Remarkable Gains in Speed Without Compromising Accuracy
Deployed across Northwestern Medicine’s 12 hospitals, the AI analyzed nearly 24,000 radiology reports over five months in 2024. The study showed an average 15.5% improvement in radiograph report completion, with some radiologists reaching up to 40% gains—without any loss in accuracy. Ongoing unpublished work reports up to 80% efficiency gains, extending use to CT scans.
“This is the first AI tool in healthcare to demonstrate real, measurable productivity gains,” said senior author Dr. Mozziyar Etemadi, assistant professor at Northwestern University Feinberg School of Medicine.
Real-Time Integration Into Clinical Workflows
Unlike existing AI tools that focus on specific diseases, this generative model evaluates entire X-rays or CT scans. It then creates a 95% complete, personalized draft report, which radiologists can review and finalize. By doing so, it accelerates diagnoses, especially for time-sensitive cases.
“This system doubled our efficiency. It’s a real force multiplier,” said Dr. Samir Abboud, chief of emergency radiology at Northwestern Medicine.
Immediate Alerts for Life-Threatening Conditions
As reported by medicalxpress, the AI model doesn’t just save time—it can save lives. It flags critical conditions like pneumothorax (collapsed lung) before radiologists even open the file. It also continuously scans for urgent findings and cross-checks them with patient records to issue alerts for immediate action.
Built Independently of Big Tech
Rather than adapting external models like ChatGPT, Northwestern engineers built their AI from scratch using internal clinical data. This approach made the model faster, lighter, and highly specific to radiology needs.

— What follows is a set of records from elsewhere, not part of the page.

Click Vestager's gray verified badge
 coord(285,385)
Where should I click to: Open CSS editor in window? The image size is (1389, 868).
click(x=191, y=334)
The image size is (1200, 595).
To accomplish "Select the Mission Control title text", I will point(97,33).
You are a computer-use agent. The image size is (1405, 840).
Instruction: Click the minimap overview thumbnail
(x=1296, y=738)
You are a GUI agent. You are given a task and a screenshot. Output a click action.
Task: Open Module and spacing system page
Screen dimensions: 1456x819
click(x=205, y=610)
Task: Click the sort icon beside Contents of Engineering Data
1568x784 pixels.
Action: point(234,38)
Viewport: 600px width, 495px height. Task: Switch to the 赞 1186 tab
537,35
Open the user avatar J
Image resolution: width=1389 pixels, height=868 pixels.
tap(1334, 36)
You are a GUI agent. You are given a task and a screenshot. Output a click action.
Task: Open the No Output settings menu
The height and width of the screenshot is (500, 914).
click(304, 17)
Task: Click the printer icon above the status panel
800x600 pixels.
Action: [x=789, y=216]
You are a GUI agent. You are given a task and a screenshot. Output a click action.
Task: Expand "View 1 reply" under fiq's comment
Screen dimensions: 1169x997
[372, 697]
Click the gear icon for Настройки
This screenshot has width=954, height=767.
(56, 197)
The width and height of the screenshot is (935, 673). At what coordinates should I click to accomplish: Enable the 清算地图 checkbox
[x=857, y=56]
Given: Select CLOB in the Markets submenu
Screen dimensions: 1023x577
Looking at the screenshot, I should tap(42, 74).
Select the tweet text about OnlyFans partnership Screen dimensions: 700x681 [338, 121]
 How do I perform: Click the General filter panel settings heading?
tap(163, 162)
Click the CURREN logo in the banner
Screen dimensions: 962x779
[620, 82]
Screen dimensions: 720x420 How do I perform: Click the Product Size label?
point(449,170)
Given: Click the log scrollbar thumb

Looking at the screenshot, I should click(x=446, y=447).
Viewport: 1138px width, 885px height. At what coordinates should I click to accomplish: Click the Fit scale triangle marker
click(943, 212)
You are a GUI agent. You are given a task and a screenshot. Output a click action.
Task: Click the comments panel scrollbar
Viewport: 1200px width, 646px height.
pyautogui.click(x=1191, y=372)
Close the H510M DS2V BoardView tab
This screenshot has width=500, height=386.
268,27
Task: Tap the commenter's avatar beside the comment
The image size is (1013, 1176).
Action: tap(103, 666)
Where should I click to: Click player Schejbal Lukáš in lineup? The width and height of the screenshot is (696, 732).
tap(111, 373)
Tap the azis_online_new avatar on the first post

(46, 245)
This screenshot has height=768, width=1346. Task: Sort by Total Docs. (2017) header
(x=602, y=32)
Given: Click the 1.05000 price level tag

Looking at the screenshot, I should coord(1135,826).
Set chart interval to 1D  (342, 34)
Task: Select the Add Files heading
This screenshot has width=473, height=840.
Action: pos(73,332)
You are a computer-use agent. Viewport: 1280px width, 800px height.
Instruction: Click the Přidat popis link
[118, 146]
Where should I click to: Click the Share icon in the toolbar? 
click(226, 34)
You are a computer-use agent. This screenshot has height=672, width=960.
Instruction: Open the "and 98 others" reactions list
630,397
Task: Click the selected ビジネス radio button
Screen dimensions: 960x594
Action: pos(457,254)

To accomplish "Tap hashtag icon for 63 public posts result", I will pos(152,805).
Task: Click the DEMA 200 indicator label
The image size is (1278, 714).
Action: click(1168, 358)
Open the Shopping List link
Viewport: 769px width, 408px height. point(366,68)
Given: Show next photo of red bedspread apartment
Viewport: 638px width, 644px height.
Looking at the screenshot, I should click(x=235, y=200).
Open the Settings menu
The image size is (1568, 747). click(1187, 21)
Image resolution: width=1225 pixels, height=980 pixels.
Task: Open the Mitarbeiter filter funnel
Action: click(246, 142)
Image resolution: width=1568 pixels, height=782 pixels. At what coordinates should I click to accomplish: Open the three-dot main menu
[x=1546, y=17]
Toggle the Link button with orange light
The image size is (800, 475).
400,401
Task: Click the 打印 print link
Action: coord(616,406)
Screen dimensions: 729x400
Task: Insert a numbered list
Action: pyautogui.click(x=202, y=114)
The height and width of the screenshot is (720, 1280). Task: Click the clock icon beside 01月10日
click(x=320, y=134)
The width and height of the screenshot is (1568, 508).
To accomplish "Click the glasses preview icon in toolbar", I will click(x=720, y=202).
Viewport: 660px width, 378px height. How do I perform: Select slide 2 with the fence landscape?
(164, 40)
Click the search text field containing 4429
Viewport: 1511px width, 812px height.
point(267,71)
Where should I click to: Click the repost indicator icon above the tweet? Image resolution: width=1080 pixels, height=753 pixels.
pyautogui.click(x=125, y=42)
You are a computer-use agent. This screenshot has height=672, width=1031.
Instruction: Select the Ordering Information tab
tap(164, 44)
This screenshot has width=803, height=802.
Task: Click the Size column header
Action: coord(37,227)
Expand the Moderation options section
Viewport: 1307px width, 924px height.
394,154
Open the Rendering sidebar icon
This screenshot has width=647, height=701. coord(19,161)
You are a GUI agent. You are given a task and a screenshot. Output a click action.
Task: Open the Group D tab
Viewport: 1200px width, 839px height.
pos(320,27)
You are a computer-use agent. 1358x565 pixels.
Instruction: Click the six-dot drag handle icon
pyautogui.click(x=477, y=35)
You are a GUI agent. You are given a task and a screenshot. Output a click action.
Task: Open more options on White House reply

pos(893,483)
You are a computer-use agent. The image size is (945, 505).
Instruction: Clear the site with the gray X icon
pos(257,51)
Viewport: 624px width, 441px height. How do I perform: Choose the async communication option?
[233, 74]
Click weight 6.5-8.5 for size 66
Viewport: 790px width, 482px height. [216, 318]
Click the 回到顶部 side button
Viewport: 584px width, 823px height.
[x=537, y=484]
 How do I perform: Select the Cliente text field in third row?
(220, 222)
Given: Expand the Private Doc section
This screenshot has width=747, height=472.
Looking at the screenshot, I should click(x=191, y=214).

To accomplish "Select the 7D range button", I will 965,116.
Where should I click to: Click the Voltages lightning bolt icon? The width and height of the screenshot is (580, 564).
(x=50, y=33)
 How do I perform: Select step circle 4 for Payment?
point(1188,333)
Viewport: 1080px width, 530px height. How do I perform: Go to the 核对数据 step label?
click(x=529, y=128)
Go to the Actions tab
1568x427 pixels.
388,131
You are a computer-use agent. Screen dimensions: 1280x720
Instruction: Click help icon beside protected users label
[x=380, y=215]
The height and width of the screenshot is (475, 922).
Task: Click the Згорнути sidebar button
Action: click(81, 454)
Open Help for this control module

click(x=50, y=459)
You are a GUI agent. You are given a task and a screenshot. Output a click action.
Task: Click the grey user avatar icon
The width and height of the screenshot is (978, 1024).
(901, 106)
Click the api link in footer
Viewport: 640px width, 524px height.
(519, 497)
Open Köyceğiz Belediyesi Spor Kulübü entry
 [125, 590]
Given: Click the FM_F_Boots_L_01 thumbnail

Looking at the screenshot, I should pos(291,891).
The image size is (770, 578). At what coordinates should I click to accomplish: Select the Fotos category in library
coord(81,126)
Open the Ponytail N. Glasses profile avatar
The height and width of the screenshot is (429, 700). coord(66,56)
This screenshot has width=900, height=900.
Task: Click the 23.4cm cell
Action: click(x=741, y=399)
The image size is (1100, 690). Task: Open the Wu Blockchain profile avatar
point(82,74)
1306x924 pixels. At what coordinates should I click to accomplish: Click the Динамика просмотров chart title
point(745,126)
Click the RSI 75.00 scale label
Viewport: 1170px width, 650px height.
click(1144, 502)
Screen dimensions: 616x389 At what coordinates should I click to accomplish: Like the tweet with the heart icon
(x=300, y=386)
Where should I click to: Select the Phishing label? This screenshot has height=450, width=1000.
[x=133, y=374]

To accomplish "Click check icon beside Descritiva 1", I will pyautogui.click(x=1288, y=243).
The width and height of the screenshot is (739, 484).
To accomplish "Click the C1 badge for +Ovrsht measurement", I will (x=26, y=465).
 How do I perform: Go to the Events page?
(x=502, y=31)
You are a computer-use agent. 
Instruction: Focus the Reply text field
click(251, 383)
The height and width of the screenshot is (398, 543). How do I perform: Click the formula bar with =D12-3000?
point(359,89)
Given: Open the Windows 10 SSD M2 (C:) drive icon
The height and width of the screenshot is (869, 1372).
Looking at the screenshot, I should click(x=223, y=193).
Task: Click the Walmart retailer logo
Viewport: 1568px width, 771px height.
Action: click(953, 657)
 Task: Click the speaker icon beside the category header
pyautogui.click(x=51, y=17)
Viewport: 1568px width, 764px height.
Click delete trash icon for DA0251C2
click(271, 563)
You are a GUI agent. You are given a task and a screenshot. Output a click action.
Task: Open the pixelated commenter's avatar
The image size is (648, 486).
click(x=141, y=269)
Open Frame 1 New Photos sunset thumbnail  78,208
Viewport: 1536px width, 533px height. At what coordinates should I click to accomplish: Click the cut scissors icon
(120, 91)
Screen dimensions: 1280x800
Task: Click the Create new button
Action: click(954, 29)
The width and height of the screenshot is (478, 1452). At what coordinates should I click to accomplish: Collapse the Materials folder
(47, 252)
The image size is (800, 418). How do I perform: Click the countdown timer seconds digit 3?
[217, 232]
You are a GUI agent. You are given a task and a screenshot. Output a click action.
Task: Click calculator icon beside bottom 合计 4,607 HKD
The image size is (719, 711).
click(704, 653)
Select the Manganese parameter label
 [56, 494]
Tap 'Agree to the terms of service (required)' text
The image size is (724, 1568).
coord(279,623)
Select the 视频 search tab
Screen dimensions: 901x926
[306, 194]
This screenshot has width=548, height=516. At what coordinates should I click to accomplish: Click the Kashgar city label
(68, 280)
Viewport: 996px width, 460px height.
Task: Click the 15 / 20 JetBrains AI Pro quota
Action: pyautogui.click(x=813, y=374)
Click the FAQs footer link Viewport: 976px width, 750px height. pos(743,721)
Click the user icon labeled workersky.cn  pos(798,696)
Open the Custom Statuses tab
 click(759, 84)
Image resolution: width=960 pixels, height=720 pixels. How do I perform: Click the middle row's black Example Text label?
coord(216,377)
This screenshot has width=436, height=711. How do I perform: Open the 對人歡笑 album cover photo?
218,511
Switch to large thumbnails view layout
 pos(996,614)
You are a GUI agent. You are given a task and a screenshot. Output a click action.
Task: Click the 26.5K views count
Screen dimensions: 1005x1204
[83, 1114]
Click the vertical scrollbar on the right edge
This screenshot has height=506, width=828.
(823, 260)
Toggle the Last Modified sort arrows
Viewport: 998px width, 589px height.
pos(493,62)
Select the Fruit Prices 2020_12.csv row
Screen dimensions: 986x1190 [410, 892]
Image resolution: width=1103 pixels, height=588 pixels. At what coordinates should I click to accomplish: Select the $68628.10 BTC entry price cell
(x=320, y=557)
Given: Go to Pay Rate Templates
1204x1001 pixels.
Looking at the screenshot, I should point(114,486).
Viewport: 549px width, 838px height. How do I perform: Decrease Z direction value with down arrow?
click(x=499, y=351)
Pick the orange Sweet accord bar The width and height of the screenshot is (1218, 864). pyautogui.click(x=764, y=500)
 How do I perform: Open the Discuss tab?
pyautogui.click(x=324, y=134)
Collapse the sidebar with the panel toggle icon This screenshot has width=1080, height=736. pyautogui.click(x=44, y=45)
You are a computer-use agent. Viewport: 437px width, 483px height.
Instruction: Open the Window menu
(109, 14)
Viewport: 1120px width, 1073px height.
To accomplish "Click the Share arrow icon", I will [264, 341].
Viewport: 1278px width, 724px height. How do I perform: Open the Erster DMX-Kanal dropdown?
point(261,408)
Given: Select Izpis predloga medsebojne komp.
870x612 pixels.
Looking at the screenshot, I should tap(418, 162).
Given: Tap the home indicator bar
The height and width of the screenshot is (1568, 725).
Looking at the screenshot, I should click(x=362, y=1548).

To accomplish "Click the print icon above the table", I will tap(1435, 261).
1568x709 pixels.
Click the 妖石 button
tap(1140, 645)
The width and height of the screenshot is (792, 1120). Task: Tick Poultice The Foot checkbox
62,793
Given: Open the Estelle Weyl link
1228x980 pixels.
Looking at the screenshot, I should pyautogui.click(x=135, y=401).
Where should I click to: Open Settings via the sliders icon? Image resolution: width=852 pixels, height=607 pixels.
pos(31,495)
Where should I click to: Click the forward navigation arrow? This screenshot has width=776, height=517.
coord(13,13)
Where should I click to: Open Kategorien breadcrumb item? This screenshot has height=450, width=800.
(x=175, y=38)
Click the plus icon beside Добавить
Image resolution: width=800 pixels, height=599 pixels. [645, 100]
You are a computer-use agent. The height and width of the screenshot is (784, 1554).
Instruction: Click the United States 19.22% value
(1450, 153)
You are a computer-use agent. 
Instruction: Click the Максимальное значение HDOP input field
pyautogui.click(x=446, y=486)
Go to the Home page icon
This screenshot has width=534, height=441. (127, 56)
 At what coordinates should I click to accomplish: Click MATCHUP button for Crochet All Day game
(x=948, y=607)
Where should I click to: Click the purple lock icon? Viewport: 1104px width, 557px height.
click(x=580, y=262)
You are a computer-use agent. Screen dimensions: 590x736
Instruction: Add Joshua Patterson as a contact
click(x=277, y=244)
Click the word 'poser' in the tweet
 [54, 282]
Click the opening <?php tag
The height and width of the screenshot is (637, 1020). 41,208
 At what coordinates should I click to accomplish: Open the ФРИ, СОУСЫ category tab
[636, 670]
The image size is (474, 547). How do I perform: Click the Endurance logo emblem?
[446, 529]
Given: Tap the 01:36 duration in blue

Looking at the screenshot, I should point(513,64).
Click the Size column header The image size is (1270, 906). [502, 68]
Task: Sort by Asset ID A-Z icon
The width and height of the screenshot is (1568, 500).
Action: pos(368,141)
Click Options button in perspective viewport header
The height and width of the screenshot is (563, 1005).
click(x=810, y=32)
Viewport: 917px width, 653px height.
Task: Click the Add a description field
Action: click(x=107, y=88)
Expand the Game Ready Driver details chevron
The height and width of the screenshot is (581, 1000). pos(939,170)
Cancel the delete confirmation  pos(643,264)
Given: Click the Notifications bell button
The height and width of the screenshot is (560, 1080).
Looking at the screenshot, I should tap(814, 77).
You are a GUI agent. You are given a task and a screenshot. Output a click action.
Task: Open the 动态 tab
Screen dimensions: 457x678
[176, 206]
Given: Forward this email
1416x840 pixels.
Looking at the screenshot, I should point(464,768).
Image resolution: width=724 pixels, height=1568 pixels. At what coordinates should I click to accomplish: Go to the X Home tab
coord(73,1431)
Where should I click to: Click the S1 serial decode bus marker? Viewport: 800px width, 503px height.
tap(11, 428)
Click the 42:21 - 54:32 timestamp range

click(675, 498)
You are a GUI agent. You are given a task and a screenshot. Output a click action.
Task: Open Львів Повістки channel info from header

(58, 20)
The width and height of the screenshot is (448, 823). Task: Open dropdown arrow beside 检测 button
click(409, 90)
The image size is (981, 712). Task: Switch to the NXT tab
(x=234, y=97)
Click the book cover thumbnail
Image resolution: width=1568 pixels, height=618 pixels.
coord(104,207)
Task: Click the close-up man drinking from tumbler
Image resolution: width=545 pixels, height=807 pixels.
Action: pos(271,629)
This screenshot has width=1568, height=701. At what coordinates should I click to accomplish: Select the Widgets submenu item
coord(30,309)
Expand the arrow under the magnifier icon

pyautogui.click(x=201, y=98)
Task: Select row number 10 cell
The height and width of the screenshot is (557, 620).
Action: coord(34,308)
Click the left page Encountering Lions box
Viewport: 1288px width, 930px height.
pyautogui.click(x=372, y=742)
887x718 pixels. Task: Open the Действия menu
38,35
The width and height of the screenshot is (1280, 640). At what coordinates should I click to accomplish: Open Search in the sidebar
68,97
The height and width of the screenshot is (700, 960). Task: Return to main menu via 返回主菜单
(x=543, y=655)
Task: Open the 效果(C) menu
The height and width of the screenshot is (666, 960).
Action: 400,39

“There’s no need to depend on tech giants. We proved that hospitals can create tailored AI tools themselves,” said first author Dr. Jonathan Huang.
Addressing the Radiologist Shortage
With the U.S. facing a projected shortfall of 42,000 radiologists by 2033, this technology could help reduce backlogs and return results faster. While the AI supports diagnosis, human expertise remains essential.
“Our job is to make sure every interpretation is patient-centered and clinically sound,” added Abboud.
Two patents for this AI system have been granted, with commercialization now underway.